How has being named Murfreesboro’s Poet Laureate impacted your life and writing?

Honestly, becoming Murfreesboro’s Poet Laureate has changed my life radically. It led me to being named an Academy of American Poets Laureate Fellow, which is one of the most incredible honors I’ve ever experienced. I still can barely believe it’s real! Through this fellowship, I am going to be able to support Poetry in the Boro and offer LGBT+ writing workshops for youth in partnership with Southern Word and The Porch. The laureateship also has helped me connect with other writers and artists in Rutherford County through my Dream Geographies project.

As a writer, it has encouraged me to be even more attuned to place in my writing and how my work is shaped by Murfreesboro — be it my walks to Oaklands Mansion or exploring other parts of town and the middle Tennessee region.

It has been a few years since your book of poetry was published. What have you learned about publishing that you’d like to pass on to those who are seeking publication?

Publishing poetry is very different from publishing in other genres; most poetry collections are published through a prize (though, that’s not how Glass Harvest got published. I had submitted to Autumn House Press’s chapbook contest twice and was a finalist twice; after that my amazing editor Christine Stroud reached out to me to see if I had a full-length and, thus, Glass Harvest was born).

My advice is to treat these prizes like the lottery, because they are largely just that — yes, it’s important to submit your best work, but it’s a matter of luck and timing for that work to find the right reader. So, like the lottery, don’t spend too much money on this enterprise: give yourself a budget and see how many contests you can enter within your budget. Only submit to contests with presses with which you’d love working. Winning a poetry prize should make you feel delighted, not disappointed that you didn’t set your aims higher.

Finally, you’re going to need some grit; you’re going to need to learn to at least tolerate rejection if not revel in it. You’re going to have to nourish your faith in your own work — not an easy task, and not one easily accomplished alone. I highly recommend finding a writing buddy with whom you can exchange work and bemoan prize fees and cheer each other on.

What is your current major project, and what would you like to say about it?

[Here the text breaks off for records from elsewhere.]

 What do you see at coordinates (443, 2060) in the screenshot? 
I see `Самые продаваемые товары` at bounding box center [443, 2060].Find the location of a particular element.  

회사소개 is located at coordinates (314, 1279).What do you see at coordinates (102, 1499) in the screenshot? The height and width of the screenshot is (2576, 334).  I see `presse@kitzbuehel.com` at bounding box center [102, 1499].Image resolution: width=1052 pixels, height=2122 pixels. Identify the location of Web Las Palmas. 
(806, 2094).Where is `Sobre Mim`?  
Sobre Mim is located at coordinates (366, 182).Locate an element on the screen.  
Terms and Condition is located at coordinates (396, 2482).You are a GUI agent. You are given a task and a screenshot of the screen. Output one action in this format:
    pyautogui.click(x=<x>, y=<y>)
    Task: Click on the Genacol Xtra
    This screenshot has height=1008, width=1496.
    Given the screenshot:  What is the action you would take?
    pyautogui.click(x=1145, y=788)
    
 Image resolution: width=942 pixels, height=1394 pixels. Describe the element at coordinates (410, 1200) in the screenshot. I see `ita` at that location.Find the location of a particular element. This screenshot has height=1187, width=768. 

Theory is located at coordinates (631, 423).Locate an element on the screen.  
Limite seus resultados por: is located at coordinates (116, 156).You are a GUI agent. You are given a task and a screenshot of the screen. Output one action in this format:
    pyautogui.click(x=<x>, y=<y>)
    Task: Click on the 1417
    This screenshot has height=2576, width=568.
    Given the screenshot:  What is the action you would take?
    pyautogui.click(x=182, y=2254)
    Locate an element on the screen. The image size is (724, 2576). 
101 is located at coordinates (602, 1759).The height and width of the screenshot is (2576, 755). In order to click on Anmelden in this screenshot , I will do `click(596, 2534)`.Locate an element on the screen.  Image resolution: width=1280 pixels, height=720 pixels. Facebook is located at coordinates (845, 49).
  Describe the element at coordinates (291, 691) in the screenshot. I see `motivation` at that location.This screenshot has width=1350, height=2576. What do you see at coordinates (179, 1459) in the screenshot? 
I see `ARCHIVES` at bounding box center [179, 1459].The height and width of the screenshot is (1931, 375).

Oh to have just one “current major project!” I am a little incapable of that. I have a finished manuscript that is making the prize rounds; at least, I think/hope it’s finished — if it doesn’t win a prize soon, I might have to go back and tinker with it again.

Right now, I am editing the poems I’ve written over the last couple years and trying to figure out what the next manuscript is going to be about. So far, it appears to be about dreams — literal dreams, as some of the poems are inspired by dreams I’ve had — as well as the concept of “The American Dream,” and how we internalize and excavate various cultural myths. I also have poems about mandrakes and the moon and creeks and family. In other words, it’s about everything as far as I can tell.

Amie Whittemore is the author of the poetry collection Glass Harvest (Autumn House Press), the 2020 Poet Laureate of Murfreesboro, Tennessee, and an Academy of American Poets Laureate Fellow. Her poems have won multiple awards, including a Dorothy Sargent Rosenberg Prize, and her poems and prose have appeared in The Gettysburg Review, Nashville Review, Smartish Pace, Pleiades, and elsewhere. She is the Reviews Editor for Southern Indiana Review and teaches English at Middle Tennessee State University.

Sophia Maas is a student at Middle Tennessee State University.